Por la avenida, a eso de las diez de la mañana, camina hacia el norte arrastrando un carrito.

Cuando llega al lado de un container se detiene, levanta la tapa y se pone a revolver. Es una tarea lenta y a la vez meticulosa, ya que primero revuelve la basura separando lo que no sirve de lo que sirve y después saca las cosas que puede aprovechar: cartones, botellas de vidrio, algunos metales que venderá por la tarde en ese playón donde todos los días le pagan unos pocos pesos por esa mercadería, a él y a los demás cartoneros.
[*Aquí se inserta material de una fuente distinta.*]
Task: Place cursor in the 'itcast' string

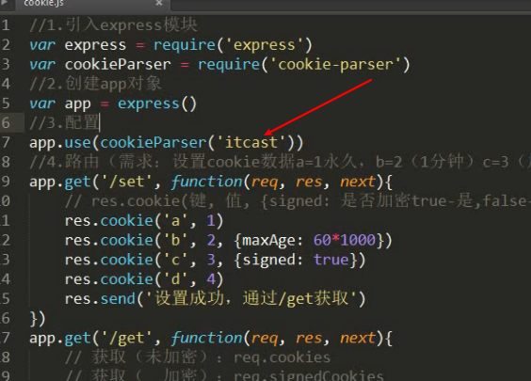Action: 251,142
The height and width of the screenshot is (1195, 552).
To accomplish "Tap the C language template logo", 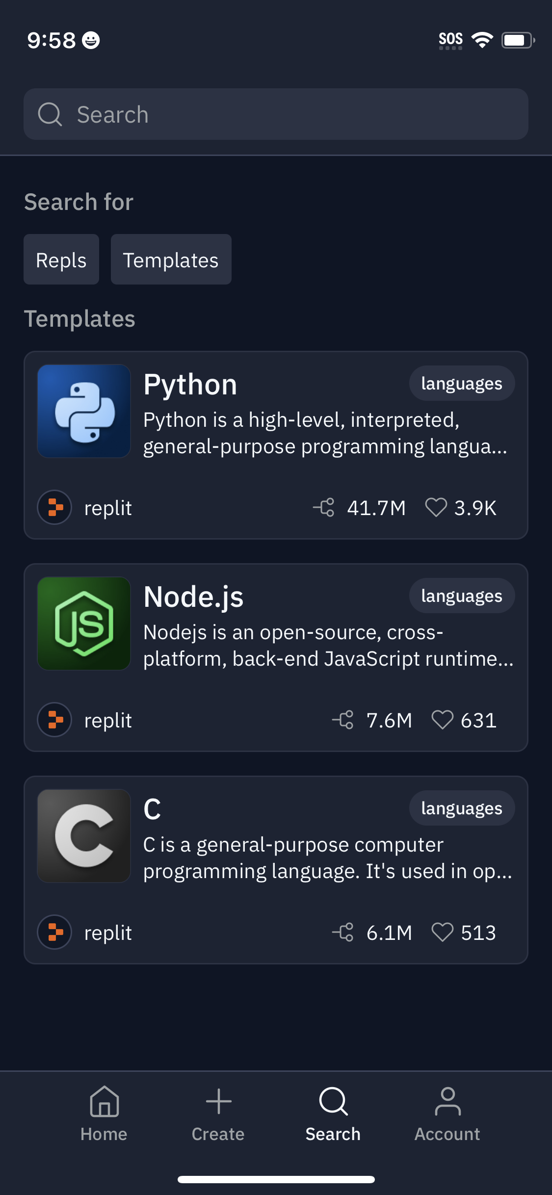I will tap(84, 836).
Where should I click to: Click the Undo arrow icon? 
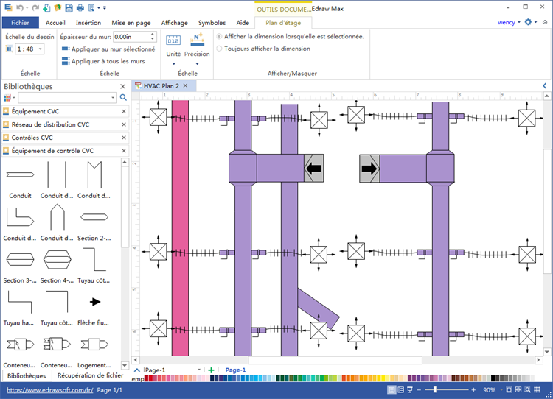20,8
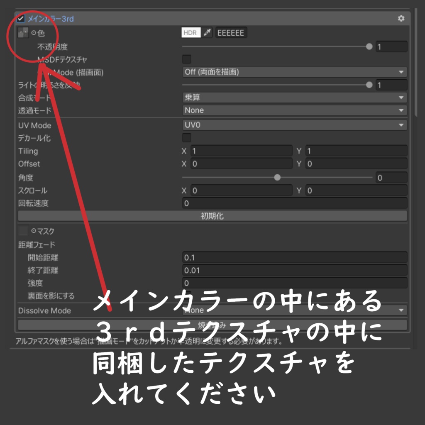
Task: Open the Cull Mode 描画面 dropdown
Action: pyautogui.click(x=295, y=71)
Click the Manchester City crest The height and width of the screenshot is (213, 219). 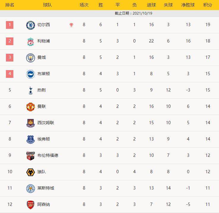point(31,58)
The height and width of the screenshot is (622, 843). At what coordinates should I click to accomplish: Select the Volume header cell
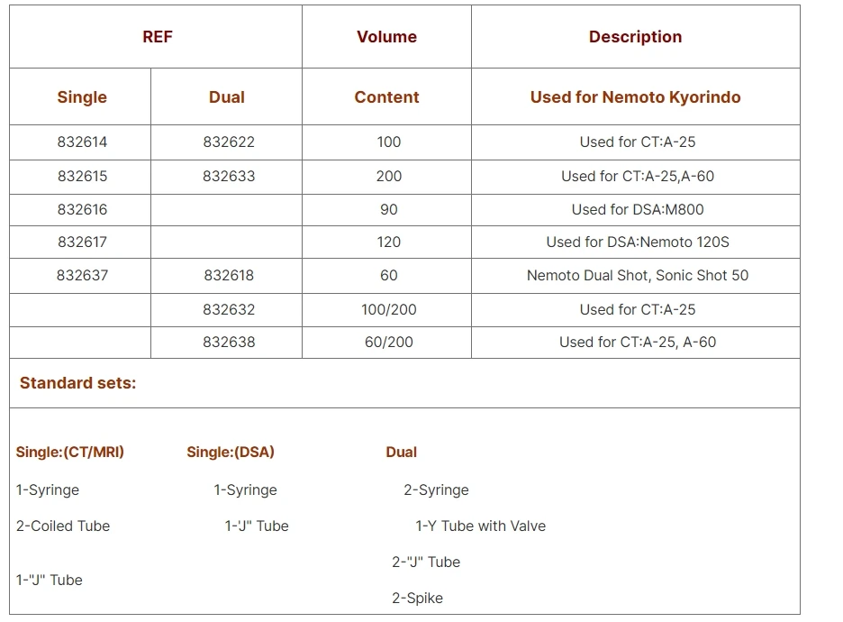(x=386, y=37)
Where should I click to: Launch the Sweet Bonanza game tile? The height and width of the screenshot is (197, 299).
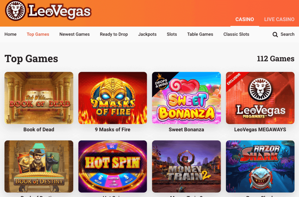(187, 98)
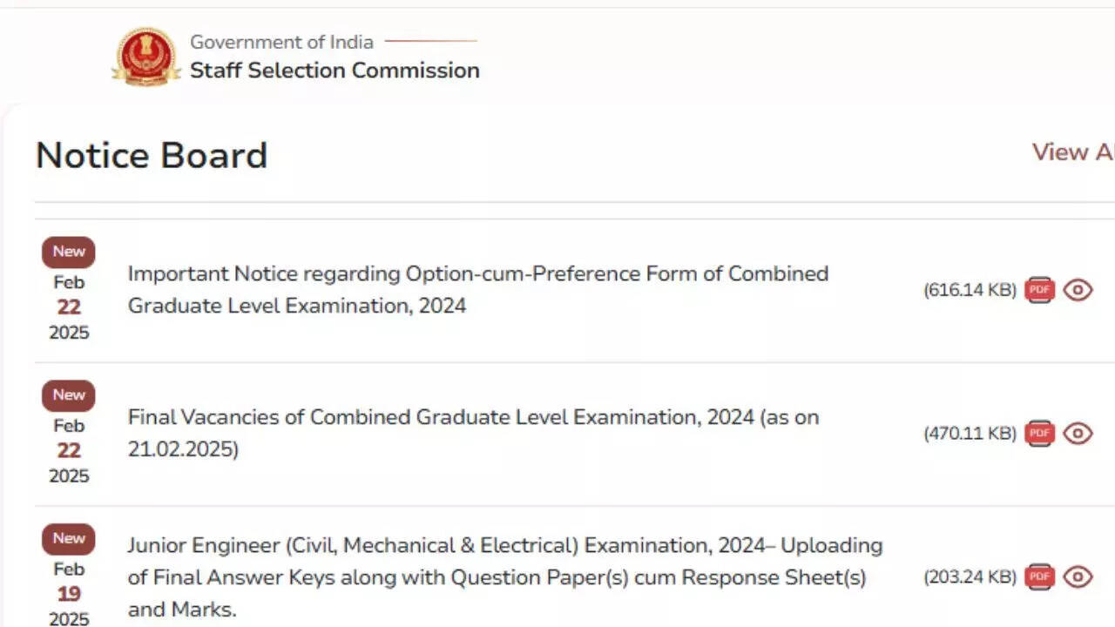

A pesar de saber bien los lugares donde están los containers, camina con la mirada perdida. La ciudad sigue siendo la misma, una proliferación de vehículos, peatones, sonidos, movimientos de gente en los negocios y bares que enmarcan la extensa avenida, susurros y gritos que nadie percibe.

Por ella avanza arrastrando el carro, por ahora no tan lleno como lo estará más tarde. Eso le permite una velocidad que después habrá de menguar, al inundarse el carrito de deshechos que, para el alma comercial de la ciudad inhóspita, son también objetos dotados de valor de uso y de valor de cambio.

A él, nada de eso parece importarle. Ahora no es más que un ciruja, un cartonero que, como tantos segregados sociales, deambula por las calles impiadosas de esa urbe que lo vio nacer, crecer, y empezar a morir, sin haber atravesado todavía lo que se suele llamar juventud.

No lo piensa ni lo sabe, pero no hay diferencias entre esos residuos que va recogiendo y lo que ahora es él.